| What you have to do |
Output each line of the listing exactly, though pictures are not to appear.

### Records provided

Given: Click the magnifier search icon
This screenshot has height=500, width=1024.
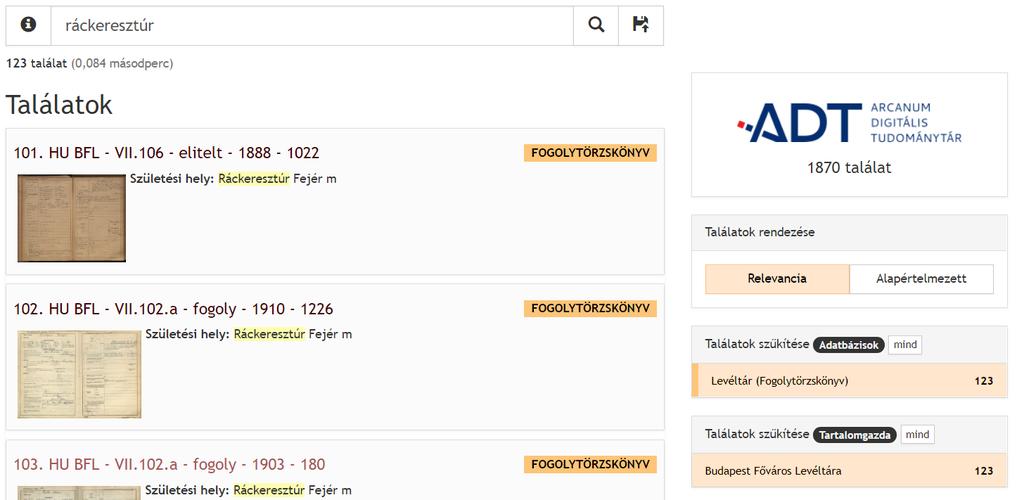Looking at the screenshot, I should [596, 25].
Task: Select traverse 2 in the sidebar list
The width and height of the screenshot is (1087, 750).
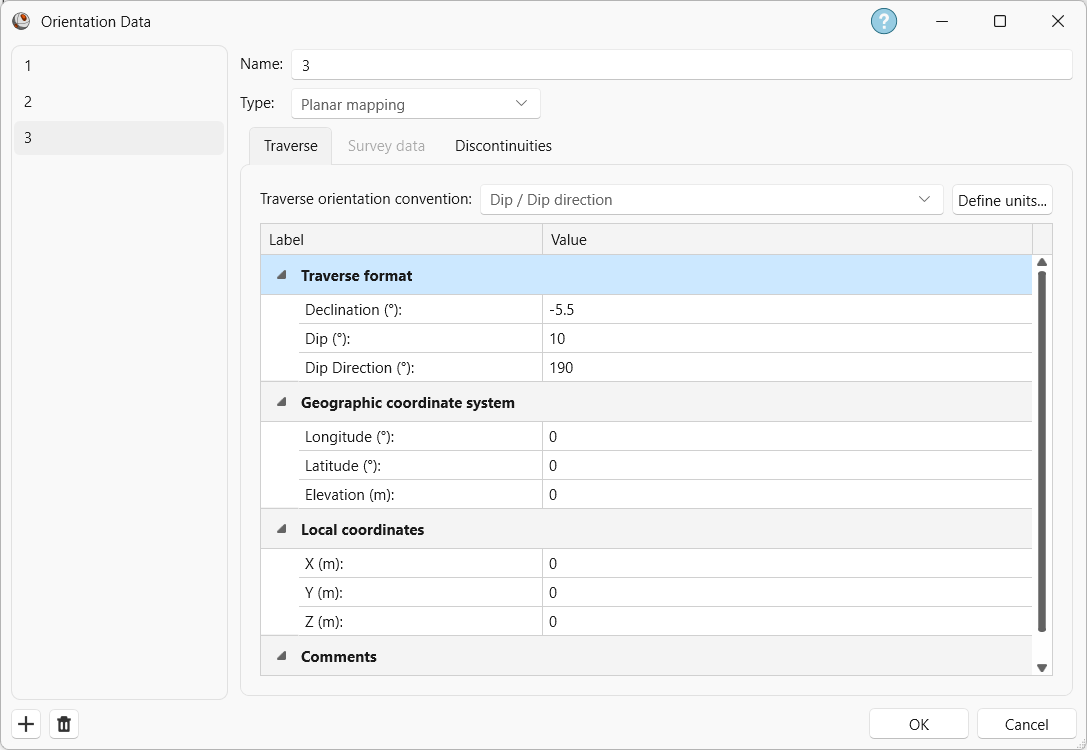Action: click(119, 101)

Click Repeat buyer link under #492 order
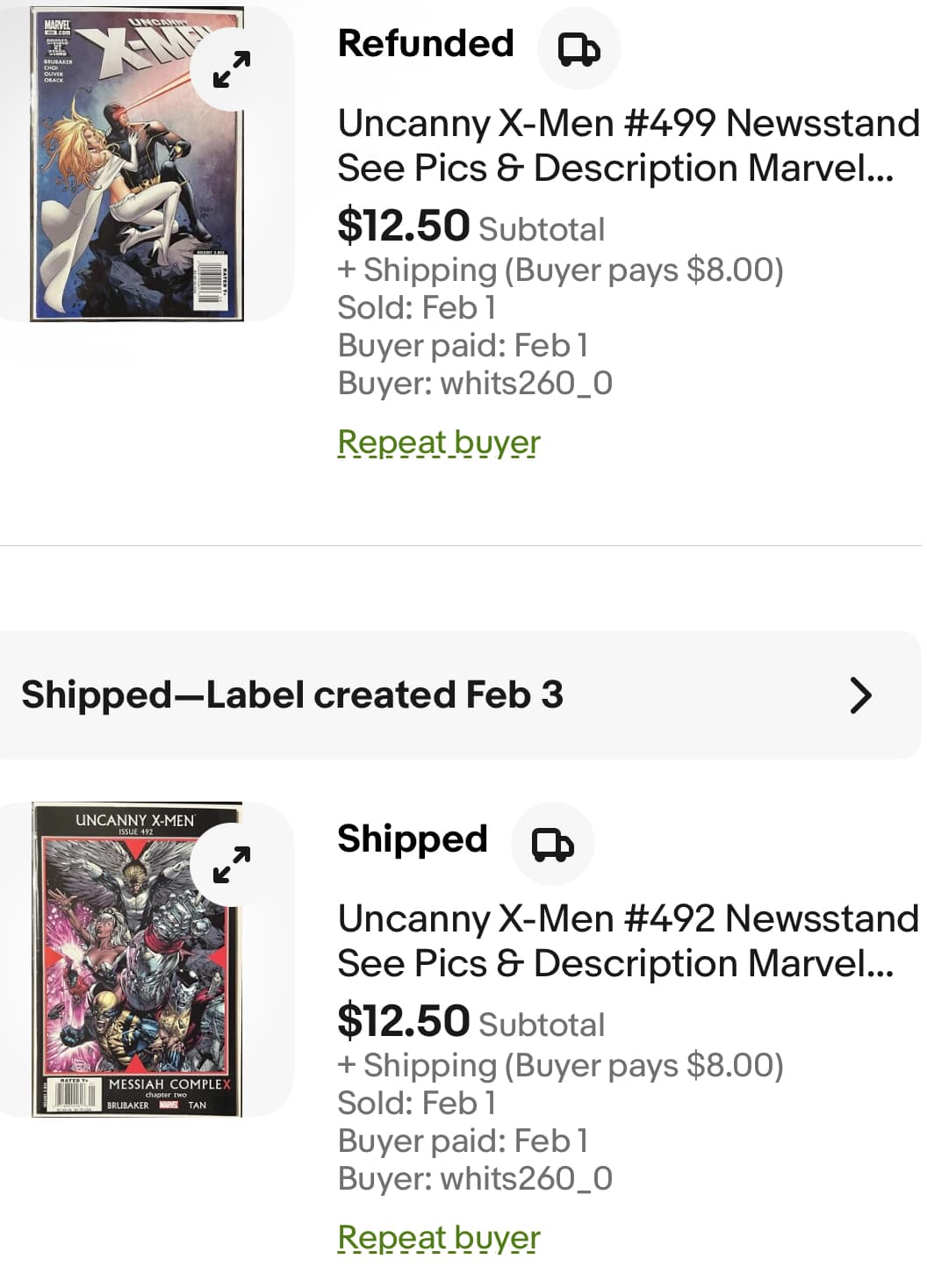click(439, 1238)
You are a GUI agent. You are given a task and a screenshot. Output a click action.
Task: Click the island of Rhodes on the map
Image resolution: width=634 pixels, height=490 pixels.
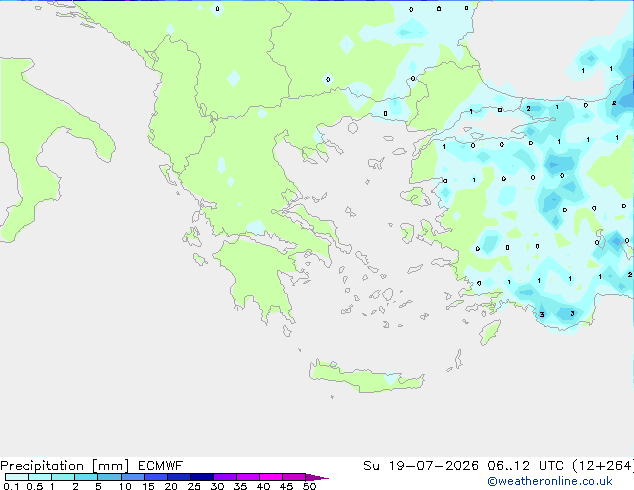489,332
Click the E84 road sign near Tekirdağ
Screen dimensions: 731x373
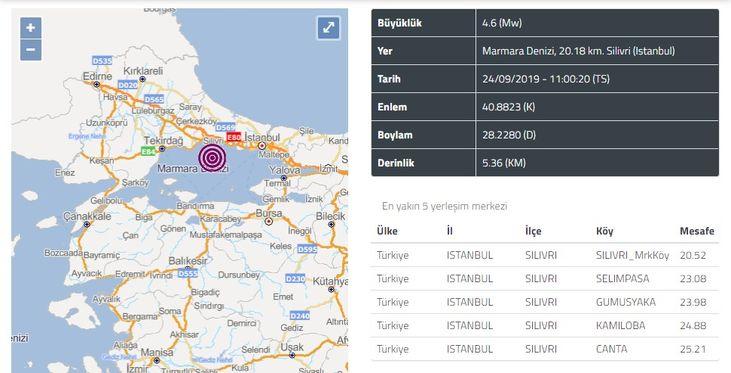coord(148,152)
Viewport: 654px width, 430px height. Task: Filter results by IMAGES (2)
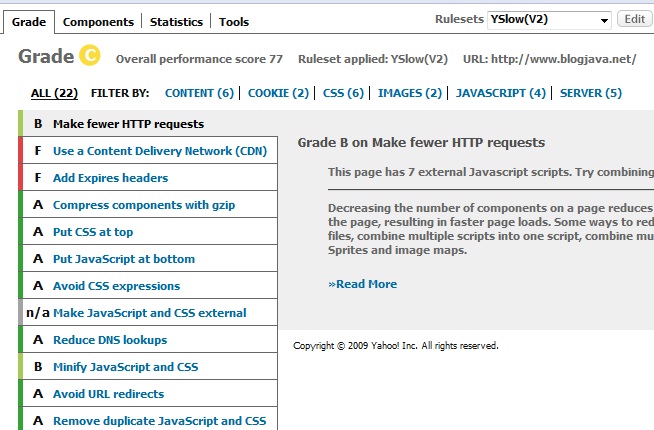[409, 93]
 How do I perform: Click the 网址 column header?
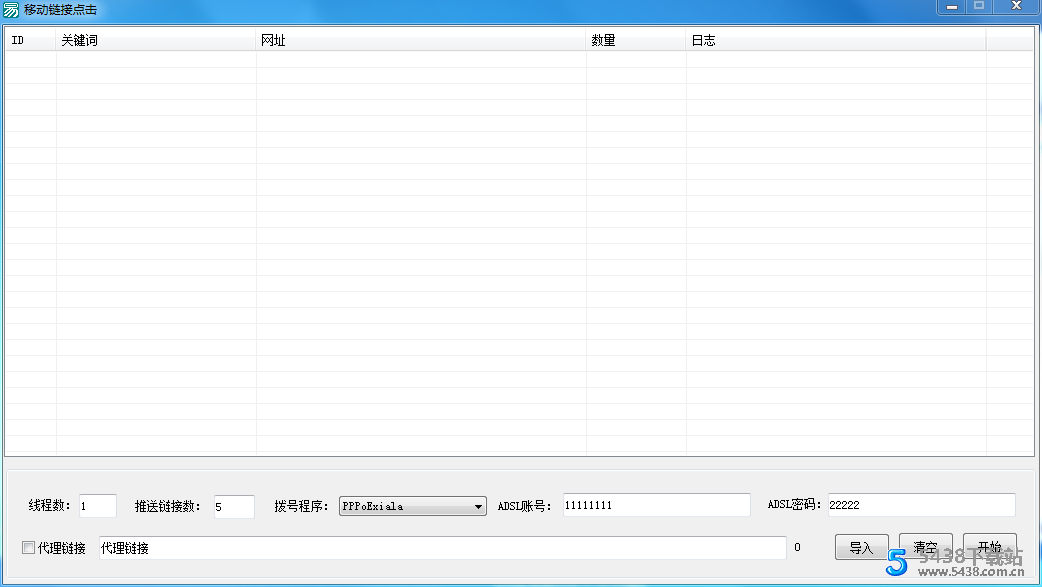pos(420,40)
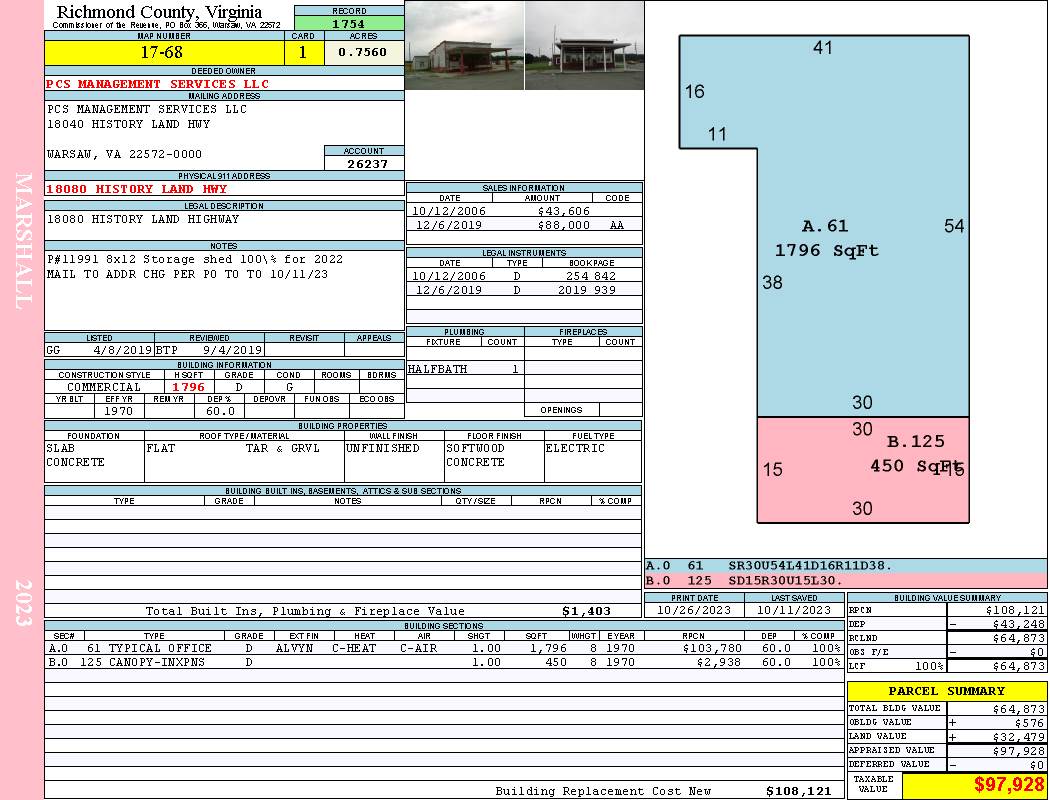The image size is (1050, 800).
Task: Click the red physical 911 address
Action: click(137, 189)
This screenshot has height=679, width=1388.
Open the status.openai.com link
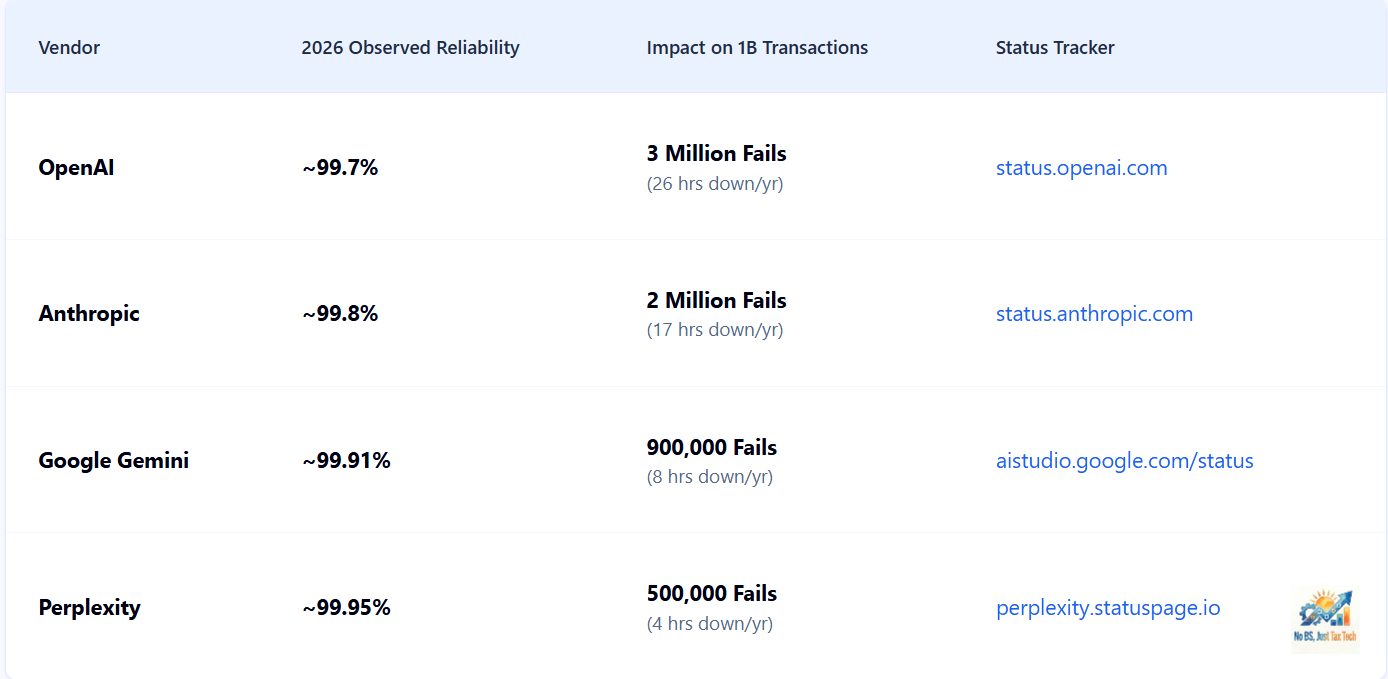point(1081,168)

######

| Answer box |
Given: Click the magnifier search icon
This screenshot has height=500, width=1024.
Looking at the screenshot, I should [596, 25].
Task: Select traverse 2 in the sidebar list
The width and height of the screenshot is (1087, 750).
Action: click(119, 101)

Click Repeat buyer link under #492 order
click(439, 1238)
You are a GUI agent. You are given a task and a screenshot. Output a click action.
Task: Click the island of Rhodes on the map
Image resolution: width=634 pixels, height=490 pixels.
489,332
Click the E84 road sign near Tekirdağ
Screen dimensions: 731x373
coord(148,152)
Viewport: 654px width, 430px height. Task: Filter results by IMAGES (2)
[409, 93]
 How do I perform: Click the 网址 column header?
pos(420,40)
The image size is (1050, 800).
Task: Click the red physical 911 address
Action: click(137, 189)
This screenshot has height=679, width=1388.
Open the status.openai.com link
point(1081,168)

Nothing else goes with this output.